Ultimamente as embalagens diminuíram de tamanho já que o produto passou a ter mais indicação como espessante. É usado quase como uma especiaria, sendo um ótimo substituto do amido de milho pois espessa em temperatura mais baixa, fica mais transparente e é insípido. Aliás, o polvilho de araruta substitui com vantagens qualquer amido usado para engrossar molhos. Até a farinha de trigo do bechamel para gratinar pode ser trocada pela araruta. E se tiver em mãos a própria raiz fresca poderá extrair o amido na hora, junto com o leite ou líquido que vai ser usado, como na receita que dou a seguir. Fiz um gratinado comum com as batatas de couve-rábano, mas usei um pedaço de araruta em vez da farinha na hora de fazer o molho.

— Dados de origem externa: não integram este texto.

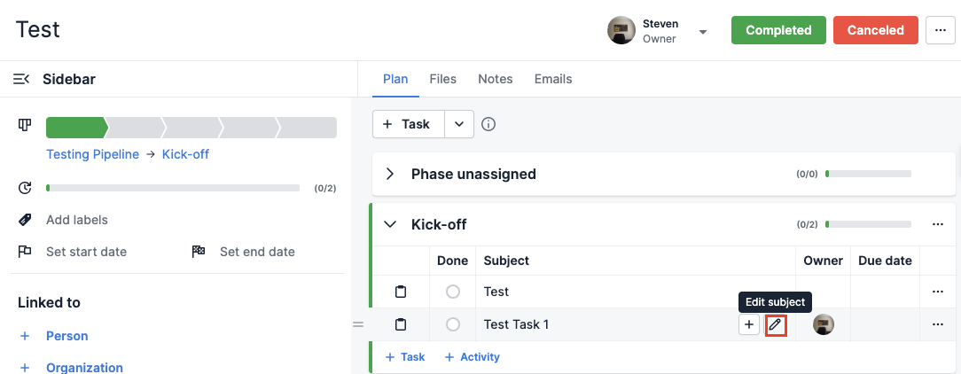Switch to the Notes tab
Image resolution: width=961 pixels, height=374 pixels.
tap(496, 79)
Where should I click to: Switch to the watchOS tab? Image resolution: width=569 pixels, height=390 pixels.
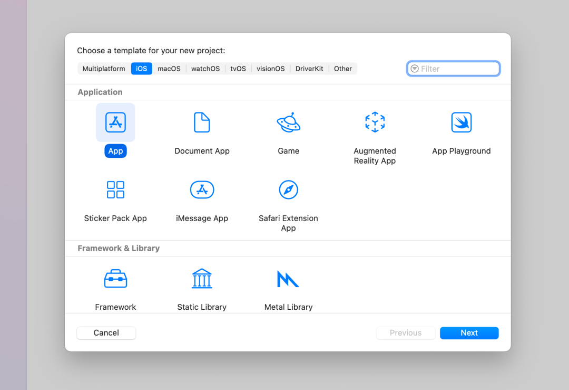205,69
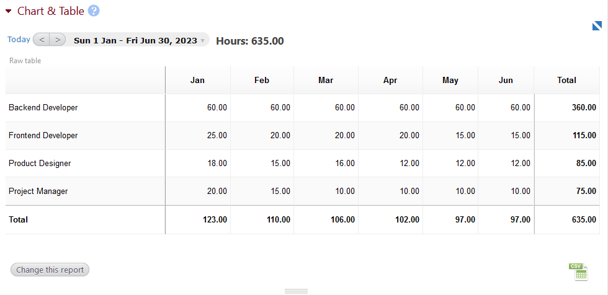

Às vezes, especialmente no inverno, encontro ararutas no bairro da Liberdade, mas nunca ouvi dos vendedores o nome certo. Dizem apenas que é batata chinesa, um nome genérico para várias raízes e tubérculos nos mercados asiáticos. Se tiver o formato e o jeito de araruta, pode comprar que é ela. Dura alguns meses na cesta até começar a brotar. Se isto acontecer, é só deitá-la num vaso e cobrir com 10 centímetros de terra para ter novas ararutas quando as folhas murcharem. E assim não deixamos a araruta morrer.
Algumas dicas
- 1 colher (sopa) do pó de araruta equivale a aproximadamente 50 g do rizoma (bata no liquidificador com parte do líquido frio da receita e passe por peneira antes de levar ao fogo).
- 1 colher (sopa) de pó de araruta pode substituir a mesma quantidade de maisena ou de polvilho. Para substituir a farinha de trigo, troque 1 colher (sopa) desta por 2 colheres (chá) de araruta.
- Se estiver usando o pó, não se esqueça que, do mesmo modo que a maisena, a araruta deve ser diluída em líquido frio antes de ir ao fogo.
Couve-rábano gratinada com araruta
6 batatas pequenas de couve-rábano
Meio litro de leite
1 colher (chá) de sal
1 pitada de noz moscada
50 g de rizoma de araruta descascado e picado
2 colheres (sopa) de manteiga
6 colheres (sopa) de queijo da Canastra meia-cura ralado
Descasque e corte em rodelas as batatas de couve-rábano. Coloque numa panela, cubra com leite, tempere com sal e noz moscada e leve ao fogo baixo. Deixe cozinhar por cerca de 25 minutos ou até as rodelas estarem macias. Escorra o leite e meça uma xícara (se faltar, complete com água). Espere amornar e coloque no liquidificador com a araruta. Bata bem até ela ficar triturada. Passe por peneira fina e leve este leite ao fogo junto com metade da manteiga. Cozinhe, mexendo sempre, só até engrossar. Prove o sal e corrija, se necessário. Unte uma forma refratária com a manteiga restante e coloque as rodelas de couve-rábano. Despeje o molho por cima e polvilhe o queijo ralado. Leve ao forno quente e deixe até o queijo ficar dourado.